Everything in the data that follows has to be repeated verbatim.

+++

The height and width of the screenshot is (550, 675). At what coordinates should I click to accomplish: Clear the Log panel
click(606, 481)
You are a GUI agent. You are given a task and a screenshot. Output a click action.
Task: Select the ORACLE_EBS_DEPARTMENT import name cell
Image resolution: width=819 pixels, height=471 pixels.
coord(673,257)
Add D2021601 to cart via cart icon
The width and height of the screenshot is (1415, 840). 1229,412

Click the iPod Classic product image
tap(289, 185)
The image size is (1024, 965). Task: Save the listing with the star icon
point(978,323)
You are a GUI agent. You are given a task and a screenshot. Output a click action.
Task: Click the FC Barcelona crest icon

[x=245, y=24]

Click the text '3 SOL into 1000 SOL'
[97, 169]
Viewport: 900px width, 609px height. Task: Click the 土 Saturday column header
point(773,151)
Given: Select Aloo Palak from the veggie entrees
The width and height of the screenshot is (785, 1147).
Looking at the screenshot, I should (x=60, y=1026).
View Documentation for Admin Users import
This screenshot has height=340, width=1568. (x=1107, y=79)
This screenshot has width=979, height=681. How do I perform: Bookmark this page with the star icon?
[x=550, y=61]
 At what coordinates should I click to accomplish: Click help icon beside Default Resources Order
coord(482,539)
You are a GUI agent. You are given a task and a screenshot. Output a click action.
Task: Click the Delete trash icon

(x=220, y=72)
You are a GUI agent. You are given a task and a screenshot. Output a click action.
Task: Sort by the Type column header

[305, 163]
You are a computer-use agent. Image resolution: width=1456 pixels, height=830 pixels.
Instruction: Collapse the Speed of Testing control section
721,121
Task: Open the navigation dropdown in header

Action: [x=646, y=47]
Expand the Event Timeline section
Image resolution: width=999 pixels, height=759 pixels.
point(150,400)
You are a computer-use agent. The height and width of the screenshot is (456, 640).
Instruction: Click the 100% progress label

+++

WRITTEN RESPONSE.
The height and width of the screenshot is (550, 675). At what coordinates should I click to accomplish: Clear the Log panel
click(606, 481)
You are a GUI agent. You are given a task and a screenshot. Output a click action.
Task: Select the ORACLE_EBS_DEPARTMENT import name cell
Image resolution: width=819 pixels, height=471 pixels.
coord(673,257)
Add D2021601 to cart via cart icon
The width and height of the screenshot is (1415, 840). 1229,412

Click the iPod Classic product image
tap(289, 185)
The image size is (1024, 965). Task: Save the listing with the star icon
point(978,323)
You are a GUI agent. You are given a task and a screenshot. Output a click action.
Task: Click the FC Barcelona crest icon

[x=245, y=24]

Click the text '3 SOL into 1000 SOL'
[97, 169]
Viewport: 900px width, 609px height. Task: Click the 土 Saturday column header
point(773,151)
Given: Select Aloo Palak from the veggie entrees
The width and height of the screenshot is (785, 1147).
Looking at the screenshot, I should (x=60, y=1026).
View Documentation for Admin Users import
This screenshot has height=340, width=1568. (x=1107, y=79)
This screenshot has width=979, height=681. How do I perform: Bookmark this page with the star icon?
[x=550, y=61]
 At what coordinates should I click to accomplish: Click help icon beside Default Resources Order
coord(482,539)
You are a GUI agent. You are given a task and a screenshot. Output a click action.
Task: Click the Delete trash icon

(x=220, y=72)
You are a GUI agent. You are given a task and a screenshot. Output a click action.
Task: Sort by the Type column header

[305, 163]
You are a computer-use agent. Image resolution: width=1456 pixels, height=830 pixels.
Instruction: Collapse the Speed of Testing control section
721,121
Task: Open the navigation dropdown in header

Action: [x=646, y=47]
Expand the Event Timeline section
Image resolution: width=999 pixels, height=759 pixels.
point(150,400)
You are a computer-use agent. The height and width of the screenshot is (456, 640).
Instruction: Click the 100% progress label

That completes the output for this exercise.